The LLM orchestrates everything—when to store, when to retrieve, what search query to use. Just like with calculator, you give it the tool and let it decide.

Where memory shows up in monitoring

Memory operations are tool calls, so they appear in your agt_tool events (or agt_mem if you use the dedicated profile).

Same tool, different actions:

• mem0_memory(action="store") — Stores a fact

• mem0_memory(action="retrieve") — Searches with semantic similarity (RAG)

• mem0_memory(action="list") — Shows all stored memories

Each one triggers BeforeToolCallEvent → AfterToolCallEvent, just like calculator or any other tool.

What the code does

AicebergMonitor is the simple HTTP client. It loads profile IDs from environment variables, builds the payload, calls base_url/eap/v0/event with your API key, and returns the response. If there's no API key, it returns {"event_result": "passed"} so local dev works without credentials. Network errors also return "passed" so monitoring failures don't break your agent.

StrandsAicebergHandler implements the hook lifecycle. It registers callbacks for six Strands events, extracts content from each one, sends it to AicebergMonitor, checks the result, and maintains event ID mappings for linking inputs to outputs.

_check_safety checks the response from Aiceberg. If event_result is "blocked" or "rejected", it raises SafetyException with a descriptive message. This stops the agent immediately so you can catch the exception and show a safe fallback.

_extract_text_from_content handles Strands' message formats. Messages can be lists of content blocks or simple strings. This helper normalizes everything to plain text for user-facing events.

Quick setup (5 minutes)

Install deps (once):

Add environment variables (.env):

• AICEBERG_API_KEY=Bearer ...

• AICEBERG_PROFILE_ID=... (use this for all events)

Or use specific profiles for each event type:

• AB_monitoring_profile_U2A=... (user↔agent events)

• AB_monitoring_profile_A2M=... (agent↔LLM events)

• AB_monitoring_profile_A2T=... (agent↔tool events)

• AB_monitoring_profile_A2MEM=... (agent ↔ memory => optional, defaults to A2T)

Register the handler:

Run your agent and check the Aiceberg dashboard for events.

Event flow at a glance

Optional tool blocking: Tool safety checks are technically possible but not enabled by default. Add self._check_safety(result, "TOOL_INPUT") to block tools. By default, we log for audit but don't block—unsafe tool outputs get caught at Gate 3 or Gate 4.
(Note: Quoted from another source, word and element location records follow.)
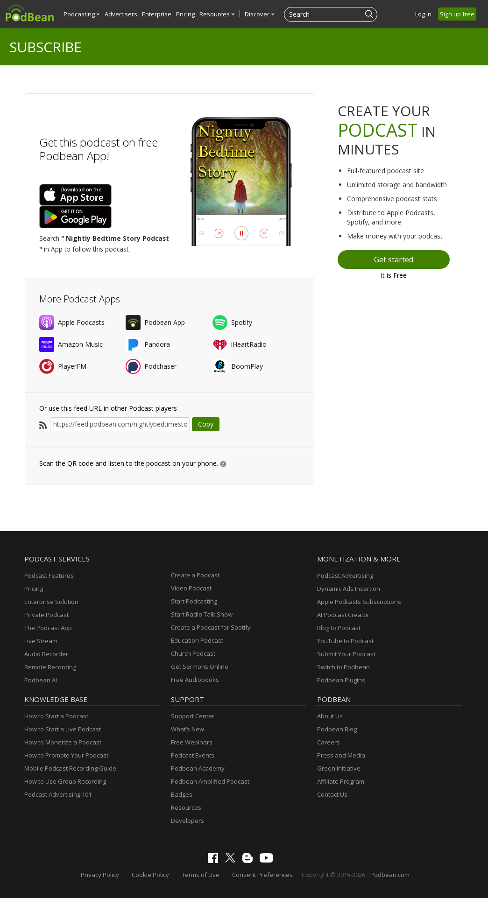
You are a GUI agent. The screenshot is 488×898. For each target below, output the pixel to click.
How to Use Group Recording (65, 781)
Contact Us (332, 794)
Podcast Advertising (345, 575)
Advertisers (121, 14)
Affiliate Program (340, 781)
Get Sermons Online (199, 666)
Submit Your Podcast (346, 654)
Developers (187, 820)
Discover (260, 14)
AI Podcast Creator (343, 614)
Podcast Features (49, 575)
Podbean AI (40, 680)
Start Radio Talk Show (202, 614)
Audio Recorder (46, 654)
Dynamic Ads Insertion (348, 588)
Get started (393, 259)
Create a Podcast (195, 575)
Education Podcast (197, 640)
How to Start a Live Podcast (62, 729)
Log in (423, 14)
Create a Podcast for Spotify (211, 627)
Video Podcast (191, 588)
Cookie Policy (150, 874)
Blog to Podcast (339, 628)
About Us (330, 716)
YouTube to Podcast (345, 641)
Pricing (185, 14)
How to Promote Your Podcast (66, 755)
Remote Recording (50, 667)
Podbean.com (390, 874)
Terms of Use (200, 874)
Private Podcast (46, 614)
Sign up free (457, 14)
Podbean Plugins (341, 680)
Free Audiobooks (195, 679)
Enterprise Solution (51, 601)
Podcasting (82, 14)
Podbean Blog (337, 729)
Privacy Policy (100, 874)
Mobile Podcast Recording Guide (70, 768)
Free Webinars (191, 742)
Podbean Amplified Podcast (210, 781)
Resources (217, 14)
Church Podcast (193, 653)
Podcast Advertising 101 (58, 794)
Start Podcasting (194, 601)
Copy (205, 424)
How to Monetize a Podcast (62, 742)
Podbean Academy (198, 768)
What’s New (187, 729)
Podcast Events (192, 755)
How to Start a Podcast (56, 716)
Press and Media (341, 755)
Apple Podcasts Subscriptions (359, 601)
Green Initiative (339, 768)
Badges (181, 794)
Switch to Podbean (343, 667)
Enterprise (156, 14)
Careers (328, 742)
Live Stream (40, 641)
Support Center (192, 716)
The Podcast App (48, 628)
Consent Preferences (262, 874)
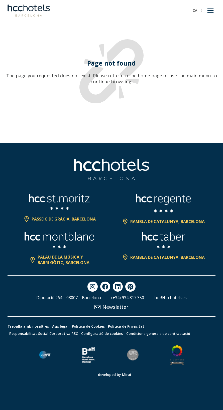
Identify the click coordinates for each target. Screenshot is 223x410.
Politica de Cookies (96, 326)
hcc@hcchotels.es (170, 297)
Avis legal (64, 326)
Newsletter (115, 307)
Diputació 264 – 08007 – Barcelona (68, 297)
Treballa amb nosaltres (28, 326)
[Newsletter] (97, 307)
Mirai (126, 374)
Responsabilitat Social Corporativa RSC (45, 333)
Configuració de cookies (108, 333)
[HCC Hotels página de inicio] (29, 11)
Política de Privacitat (139, 326)
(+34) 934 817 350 (127, 297)
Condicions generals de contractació (168, 333)
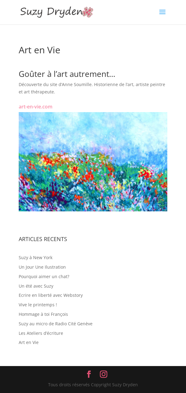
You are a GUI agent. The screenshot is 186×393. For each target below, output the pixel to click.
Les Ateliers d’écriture (41, 333)
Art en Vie (29, 342)
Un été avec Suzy (36, 286)
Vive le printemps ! (38, 305)
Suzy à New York (35, 257)
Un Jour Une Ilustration (42, 267)
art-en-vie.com (35, 106)
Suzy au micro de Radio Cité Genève (56, 324)
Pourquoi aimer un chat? (44, 276)
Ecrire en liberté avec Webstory (51, 295)
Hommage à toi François (43, 314)
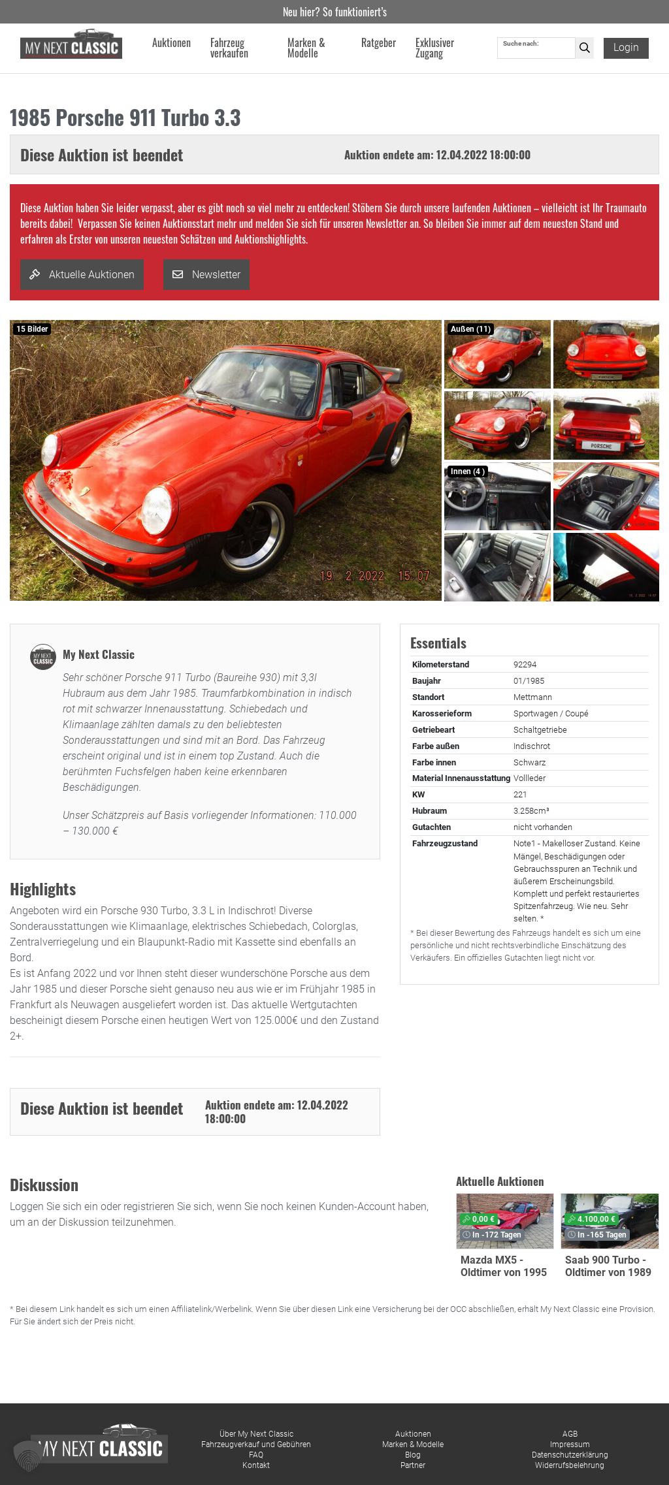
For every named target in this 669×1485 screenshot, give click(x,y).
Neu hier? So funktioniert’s (335, 12)
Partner (412, 1465)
Memory event type: Memory operations use agt_mem if you set AB_monitoring_profile_A2MEM in your environment. Otherwise, they appear as agt_tool alongside regular tools.

Logging & observability

Startup banner shows whether credentials were found and which profiles are loaded.

Each event prints a short preview: event type, profile ID (truncated), and whether it's input or output.
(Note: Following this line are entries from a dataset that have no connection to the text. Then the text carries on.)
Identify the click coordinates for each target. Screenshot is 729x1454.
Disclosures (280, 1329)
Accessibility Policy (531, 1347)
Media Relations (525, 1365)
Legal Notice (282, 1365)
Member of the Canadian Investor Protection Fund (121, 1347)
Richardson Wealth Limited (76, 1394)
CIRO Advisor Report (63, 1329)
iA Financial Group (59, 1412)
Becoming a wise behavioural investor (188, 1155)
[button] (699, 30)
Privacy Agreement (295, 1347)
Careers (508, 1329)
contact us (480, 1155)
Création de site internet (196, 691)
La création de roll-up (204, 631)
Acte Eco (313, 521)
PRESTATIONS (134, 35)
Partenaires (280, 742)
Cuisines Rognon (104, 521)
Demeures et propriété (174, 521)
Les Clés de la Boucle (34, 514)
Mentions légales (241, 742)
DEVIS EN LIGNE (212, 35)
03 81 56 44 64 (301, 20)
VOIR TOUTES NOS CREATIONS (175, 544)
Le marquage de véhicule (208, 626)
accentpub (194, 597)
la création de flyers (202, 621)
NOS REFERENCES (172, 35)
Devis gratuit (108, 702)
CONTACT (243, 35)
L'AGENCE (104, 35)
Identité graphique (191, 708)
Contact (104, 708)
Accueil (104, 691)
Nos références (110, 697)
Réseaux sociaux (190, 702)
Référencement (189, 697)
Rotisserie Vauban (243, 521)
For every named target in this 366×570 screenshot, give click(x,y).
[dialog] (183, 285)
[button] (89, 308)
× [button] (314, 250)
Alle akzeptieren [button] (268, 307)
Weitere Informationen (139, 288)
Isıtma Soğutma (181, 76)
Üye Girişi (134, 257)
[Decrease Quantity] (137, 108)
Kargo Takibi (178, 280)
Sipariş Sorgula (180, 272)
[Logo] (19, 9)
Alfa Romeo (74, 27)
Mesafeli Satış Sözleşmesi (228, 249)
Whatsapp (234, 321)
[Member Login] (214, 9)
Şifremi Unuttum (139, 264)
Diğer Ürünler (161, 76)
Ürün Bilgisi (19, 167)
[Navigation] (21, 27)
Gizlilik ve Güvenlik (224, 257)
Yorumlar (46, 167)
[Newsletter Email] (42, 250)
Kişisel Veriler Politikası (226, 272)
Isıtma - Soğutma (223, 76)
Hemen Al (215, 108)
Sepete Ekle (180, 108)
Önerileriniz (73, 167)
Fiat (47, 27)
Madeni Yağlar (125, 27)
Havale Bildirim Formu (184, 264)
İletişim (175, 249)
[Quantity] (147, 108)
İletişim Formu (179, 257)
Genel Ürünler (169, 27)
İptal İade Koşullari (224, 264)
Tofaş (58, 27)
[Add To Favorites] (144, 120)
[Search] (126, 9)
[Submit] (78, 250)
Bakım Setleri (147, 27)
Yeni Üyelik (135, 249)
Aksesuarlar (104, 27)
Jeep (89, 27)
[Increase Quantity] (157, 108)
Successful sends show Aiceberg's response: "passed", "blocked", or "rejected".

Safety violations raise SafetyException with clear messages like "Content blocked by Aiceberg safety filter at LLM_OUTPUT".
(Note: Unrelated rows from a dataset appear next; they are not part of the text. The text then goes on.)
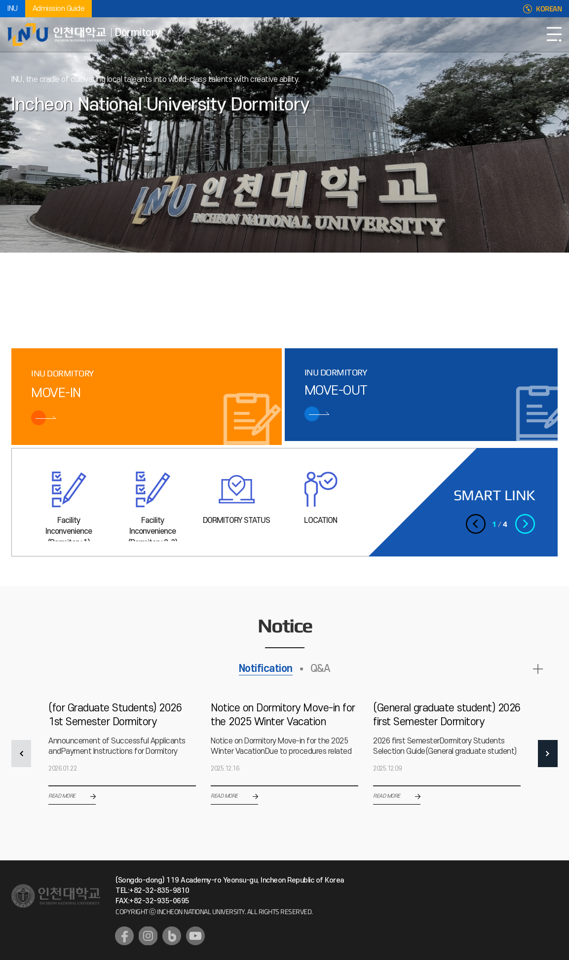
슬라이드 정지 (157, 284)
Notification (266, 668)
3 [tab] (93, 285)
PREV (21, 753)
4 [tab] (118, 285)
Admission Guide (59, 8)
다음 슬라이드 (168, 284)
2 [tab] (68, 285)
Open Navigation (554, 34)
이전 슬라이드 (146, 284)
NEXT (548, 753)
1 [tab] (44, 285)
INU (12, 8)
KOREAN (549, 8)
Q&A (320, 668)
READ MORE (538, 669)
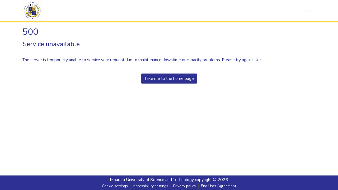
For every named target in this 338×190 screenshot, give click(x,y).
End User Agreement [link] (218, 185)
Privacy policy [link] (184, 185)
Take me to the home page (169, 78)
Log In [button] (307, 10)
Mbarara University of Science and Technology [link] (152, 180)
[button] (32, 11)
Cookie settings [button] (115, 185)
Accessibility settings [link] (150, 185)
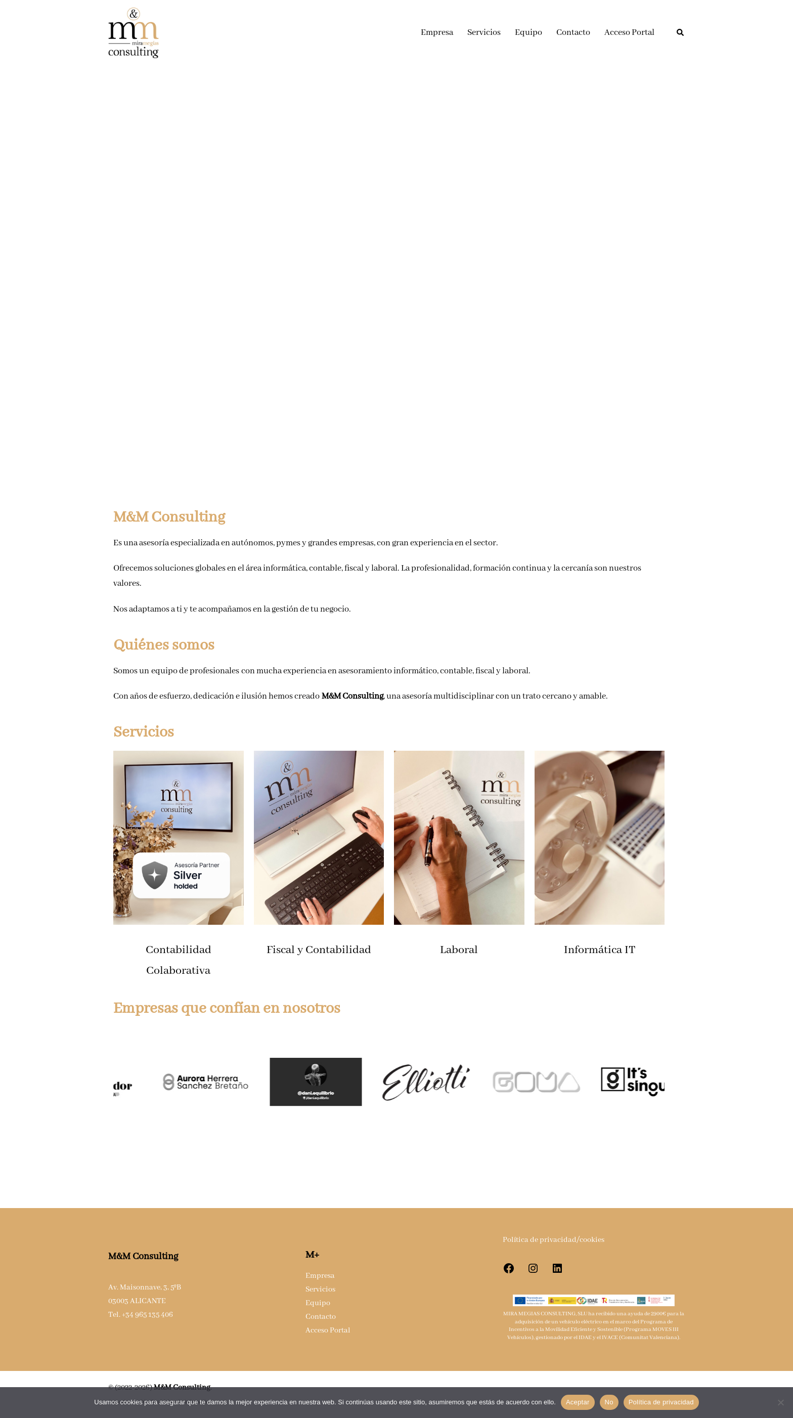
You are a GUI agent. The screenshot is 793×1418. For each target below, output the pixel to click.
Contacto (573, 32)
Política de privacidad (661, 1402)
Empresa (437, 32)
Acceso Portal (629, 32)
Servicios (484, 32)
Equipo (528, 32)
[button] (681, 32)
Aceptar (578, 1402)
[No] (780, 1402)
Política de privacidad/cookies (553, 1239)
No (609, 1402)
Tool execution is logged but not blocked to avoid breaking agent state.

Safety exceptions surface as SafetyException; wrap your agent calls to show user-friendly messages.

Missing environment variables cause events to skip silently (they return "passed" so your agent keeps working).

Additional Info

The tool events include a feature to capture and monitor the invocation state, which holds metadata about tool calls. This can be used to enhance observability across multi-agent scenarios, enabling more robust coordination patterns.

This was discussed in an issue from Strands Feature division to make related events available.

Memory in Strands

Your agent can remember things across conversations. Strands gives you two ways to do this:

• FileSessionManager — Simple session persistence. Saves the entire conversation to a file. When you create a new agent with the same session ID, it loads the history. Good for basic chatbots where you just need conversation context.

• mem0 with vector storage — Smart memory using embeddings. Stores facts in a vector database and retrieves them with semantic search (RAG). The LLM decides what to remember and when to recall it, which is better for complex apps where you need long-term memory.